TONY BLAIR, BRITISH PRIME MINISTER: Next year I won't be making this speech, but in the years to
come, wherever I am, whatever I do, I'm with you, wishing you well and wanting you to win. You're
the future now. So make the most of it.

STEPHANIE KENNEDY: As the death toll for British soldiers climbed, Iraq continued to dog Tony
Blair's prime ministership, polls revealing 58% want the UK to pull out as soon as possible.

DAVID CAMERON, BRITISH OPPOSITION LEADER: Welcome to Webcameron. Watch out BBC.

STEPHANIE KENNEDY: The polls also show despite taking a 21st century approach to campaigning, the
honeymoon is over for the Tories' newest leader, David Cameron.
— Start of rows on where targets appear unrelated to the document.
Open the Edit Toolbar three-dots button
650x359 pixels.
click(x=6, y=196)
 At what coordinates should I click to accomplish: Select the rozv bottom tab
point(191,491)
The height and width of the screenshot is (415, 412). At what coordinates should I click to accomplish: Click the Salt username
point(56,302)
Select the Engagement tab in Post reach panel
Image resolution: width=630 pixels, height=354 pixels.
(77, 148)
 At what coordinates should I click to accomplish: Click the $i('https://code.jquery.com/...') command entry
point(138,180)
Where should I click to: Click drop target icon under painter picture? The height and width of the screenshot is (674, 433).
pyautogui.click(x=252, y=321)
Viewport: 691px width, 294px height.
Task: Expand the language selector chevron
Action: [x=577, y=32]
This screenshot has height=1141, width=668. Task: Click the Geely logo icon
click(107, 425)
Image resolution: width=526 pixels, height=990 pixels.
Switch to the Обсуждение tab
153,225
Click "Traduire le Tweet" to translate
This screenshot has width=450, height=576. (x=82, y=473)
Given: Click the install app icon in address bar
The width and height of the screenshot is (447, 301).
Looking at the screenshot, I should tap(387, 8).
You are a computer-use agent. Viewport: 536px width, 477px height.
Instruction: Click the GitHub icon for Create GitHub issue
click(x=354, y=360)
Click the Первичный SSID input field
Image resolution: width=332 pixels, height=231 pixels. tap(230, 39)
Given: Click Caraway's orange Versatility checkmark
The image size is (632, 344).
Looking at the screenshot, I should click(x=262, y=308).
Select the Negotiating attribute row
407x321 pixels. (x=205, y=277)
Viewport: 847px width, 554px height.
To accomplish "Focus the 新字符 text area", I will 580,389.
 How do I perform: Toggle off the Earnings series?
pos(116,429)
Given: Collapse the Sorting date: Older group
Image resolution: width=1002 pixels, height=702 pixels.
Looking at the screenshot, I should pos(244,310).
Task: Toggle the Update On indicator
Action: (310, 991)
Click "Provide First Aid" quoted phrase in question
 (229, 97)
The Conservatives finished the year
only 3 points ahead of Labor.

The Queen turned 80 and became the subject of a controversial film about the royal family's PR
disaster in the aftermath of Diana's death nine years ago.

In France, a different Royal or royale aims for the presidency. Mme Segolene Royal won the
Socialist Party's nomination and stands a chance at becoming the first female President of the
French Republic.

And though nobody had ever heard of Isabelle Dinorie she became the world's symbol of medical
process. After being mauled by a dog French surgeons gave her a new face in the first ever
transplant of its kind.

In Europe, where 5% of the population is Muslim, relations between the old and new continent
continued an often tense co existence. It began with a Danish newspaper's publication of cartoons
depicting the Prophet Mohammed. That spiralled into worldwide protests.

Later in the year, Pope Benedict XVI gave an academic speech in which he linked Islam and violence.
The Vatican tried to explain the remarks but at first refused to apologise.

But again the outbreak of protests forced an embarrassing backdown from the leader of the world's
1.1 billion Catholics. There were fears a planned tour to Turkey would be cancelled. Despite
protests and residual anger, Pope Benedict's first visit to a Muslim country continued without
incident.

In Turkey, the State has long banned the wearing of veils in government institutions, part of its
policy of putting the State ahead of religion. But in Britain, a debate about wearing full face
veils billowed into controversy. Described as a mark of separation and as causing divisions in the
British community, senior Cabinet ministers called for the banning of the niqab in public. On the
other side of the religious divide, a British Airways check in worker was barred from displaying
her religious faith by wearing a cross around her neck. In Berlin at least, faith came full circle
for the first rabbis to be ordained in the German capital since the World War II.

There were riots in Hungary after a secret recording revealed that the Prime Minister lied about
the state of the economy to win the country's April election. Former Serbian leader Milosevic died
before his trial at The Hague continued, and a miraculous escape in Austria where 18 year old
Natascha Kampusch had been abducted eight years ago. She was forced to live in an underground
prison cell.

In the sporting highlight for Europe, it was the year of German pride hosting the month long soccer
World Cup. It ended sensationally after the French captain Zinedine Zidane was sent off in the
final after he headbutted an Italian player, knocking him off his feet. Italy won in a penalty
shoot out.

HEATHER EWART: Stephanie Kennedy with that report. That's the program for tonight. We'll be back at
the same time tomorrow, but for now, goodnight.